/profile_based_retrieval

Information Retrieval assignment: Profile-based retrieval

Primary LanguagePython

InformationRetrieval: Profile-based retrieval

The student is required to create a method based in the space vector model to deliver small text snippets to different users depending on their profile. For instance, let us suppose that we have 4 different users: the first one being interested in politics and soccer, the second in music and films, the third in cars and politics and the fourth in soccer alone. An incoming document targeted at politics should be delivered to users 1 and 3, while a document on soccer should be delivered to users 1 and 4. Students must submit a written report no longer than 15 pages explaining the method used to encode both the documents and the user profiles, together with the algorithm used to process the queries (the more efficient, the better). The written report, which is mandatory will provide a grade of 8 (out of 10 points) maximum.

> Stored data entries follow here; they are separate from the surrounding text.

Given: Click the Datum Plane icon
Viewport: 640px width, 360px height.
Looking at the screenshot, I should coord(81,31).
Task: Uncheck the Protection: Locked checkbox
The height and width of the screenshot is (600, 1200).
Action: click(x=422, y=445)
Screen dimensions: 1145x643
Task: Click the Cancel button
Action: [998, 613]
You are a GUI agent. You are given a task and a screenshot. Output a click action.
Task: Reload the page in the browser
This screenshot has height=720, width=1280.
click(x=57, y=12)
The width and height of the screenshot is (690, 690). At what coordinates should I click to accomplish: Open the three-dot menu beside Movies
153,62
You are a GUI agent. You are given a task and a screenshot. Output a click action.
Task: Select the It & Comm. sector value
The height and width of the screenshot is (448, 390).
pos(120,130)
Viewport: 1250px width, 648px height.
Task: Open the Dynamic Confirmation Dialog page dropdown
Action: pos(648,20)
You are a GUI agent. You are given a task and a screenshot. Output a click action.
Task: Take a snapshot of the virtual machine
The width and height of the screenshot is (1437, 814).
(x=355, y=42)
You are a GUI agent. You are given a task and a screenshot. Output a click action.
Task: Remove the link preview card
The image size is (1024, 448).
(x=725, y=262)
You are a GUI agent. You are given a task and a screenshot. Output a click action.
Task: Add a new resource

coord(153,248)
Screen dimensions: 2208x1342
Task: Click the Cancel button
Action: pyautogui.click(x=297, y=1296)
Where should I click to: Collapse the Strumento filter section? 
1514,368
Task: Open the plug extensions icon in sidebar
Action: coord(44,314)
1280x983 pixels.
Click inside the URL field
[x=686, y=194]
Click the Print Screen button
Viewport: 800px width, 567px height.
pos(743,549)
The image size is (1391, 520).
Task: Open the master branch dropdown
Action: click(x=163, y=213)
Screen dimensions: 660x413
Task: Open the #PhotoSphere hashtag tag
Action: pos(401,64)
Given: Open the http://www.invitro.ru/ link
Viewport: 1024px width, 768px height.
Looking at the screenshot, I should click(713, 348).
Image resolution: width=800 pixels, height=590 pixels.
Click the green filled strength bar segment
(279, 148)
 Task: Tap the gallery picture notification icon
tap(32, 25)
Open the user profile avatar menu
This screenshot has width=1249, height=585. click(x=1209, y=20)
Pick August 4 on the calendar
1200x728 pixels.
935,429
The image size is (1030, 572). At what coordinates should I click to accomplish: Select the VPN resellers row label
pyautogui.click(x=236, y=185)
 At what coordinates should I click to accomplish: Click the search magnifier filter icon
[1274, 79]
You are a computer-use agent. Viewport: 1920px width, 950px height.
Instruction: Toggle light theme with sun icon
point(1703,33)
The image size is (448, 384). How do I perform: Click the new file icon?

To obtain the maximum grade (10 points out of 10), the student must provide a solid implementation of the proposed method in any programming language. The instructor recommends students to choose the Python programming language or Java since there are plenty of useful code snippets out there to help implement the required functionalities. If the student decides to submit the optional part, all the required stuff to execute the program must be provided.

How to run

  • go to into the folder of the project
  • create and activate a new virtualenv
  • then run the following commands
$ pip3 install -r requirements.txt
$ python -m textblob.download_corpora
$ python3 main.py